• **What is expected**: In the entries below, find the line with "This screenshot has height=900, width=900." and the line with "in the channel"; reproduce those two lines and all lines between them exactly, without pictures.

• **Given entries**:
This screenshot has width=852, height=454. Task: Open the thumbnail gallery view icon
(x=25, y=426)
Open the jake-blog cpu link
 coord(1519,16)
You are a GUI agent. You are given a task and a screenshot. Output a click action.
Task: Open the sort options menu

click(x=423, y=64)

--

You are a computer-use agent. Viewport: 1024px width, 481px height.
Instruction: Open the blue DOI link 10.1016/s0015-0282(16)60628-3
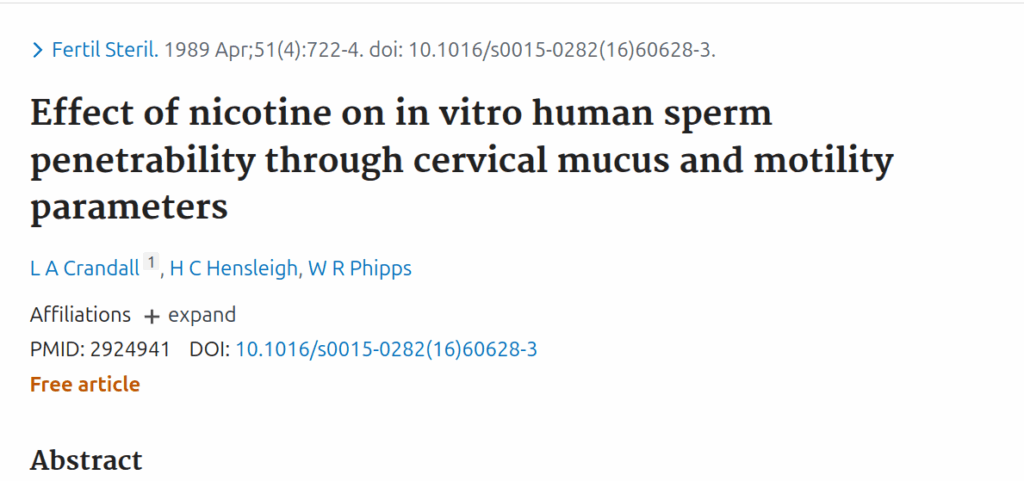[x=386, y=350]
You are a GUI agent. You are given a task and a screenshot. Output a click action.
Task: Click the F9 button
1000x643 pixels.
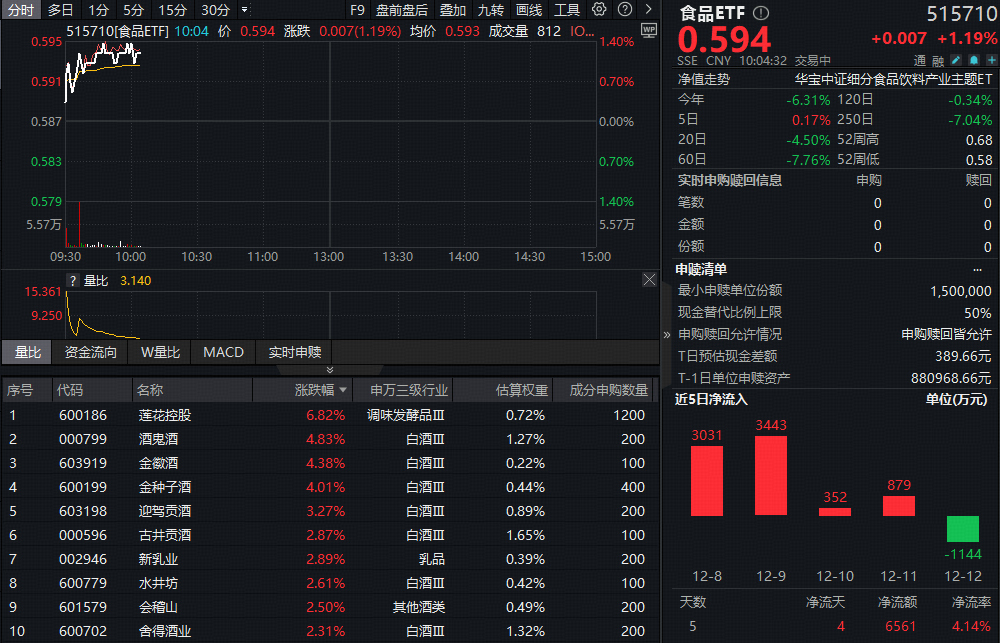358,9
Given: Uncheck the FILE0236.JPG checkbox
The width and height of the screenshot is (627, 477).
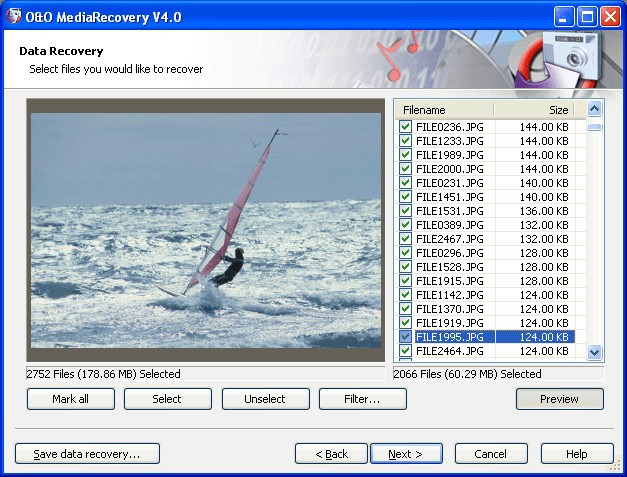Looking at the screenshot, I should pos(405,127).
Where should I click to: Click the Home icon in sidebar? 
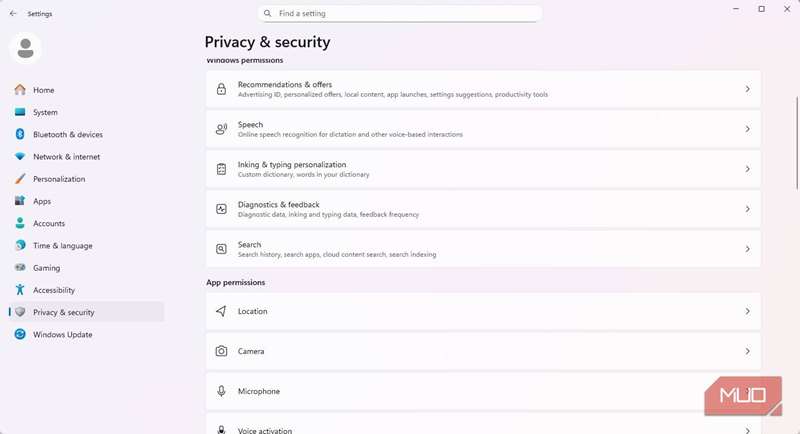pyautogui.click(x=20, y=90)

--

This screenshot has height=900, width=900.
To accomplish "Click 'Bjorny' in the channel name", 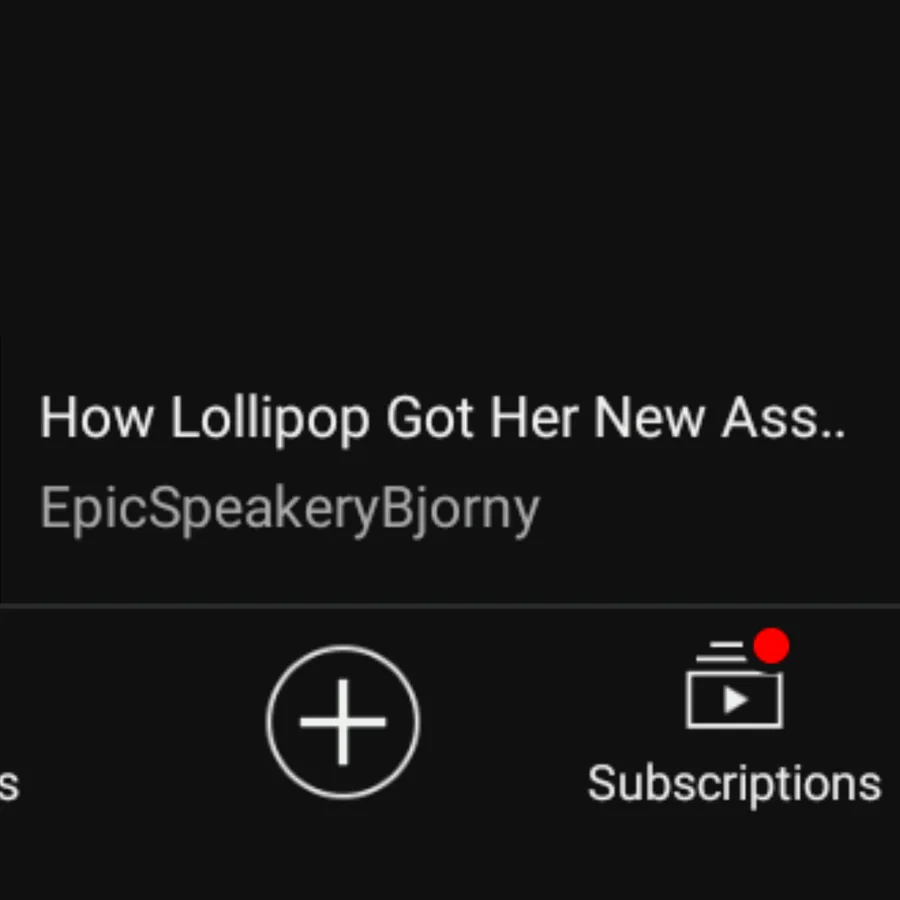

• **Solution below**:
This screenshot has height=900, width=900.
To accomplish "Click 'Bjorny' in the channel name", 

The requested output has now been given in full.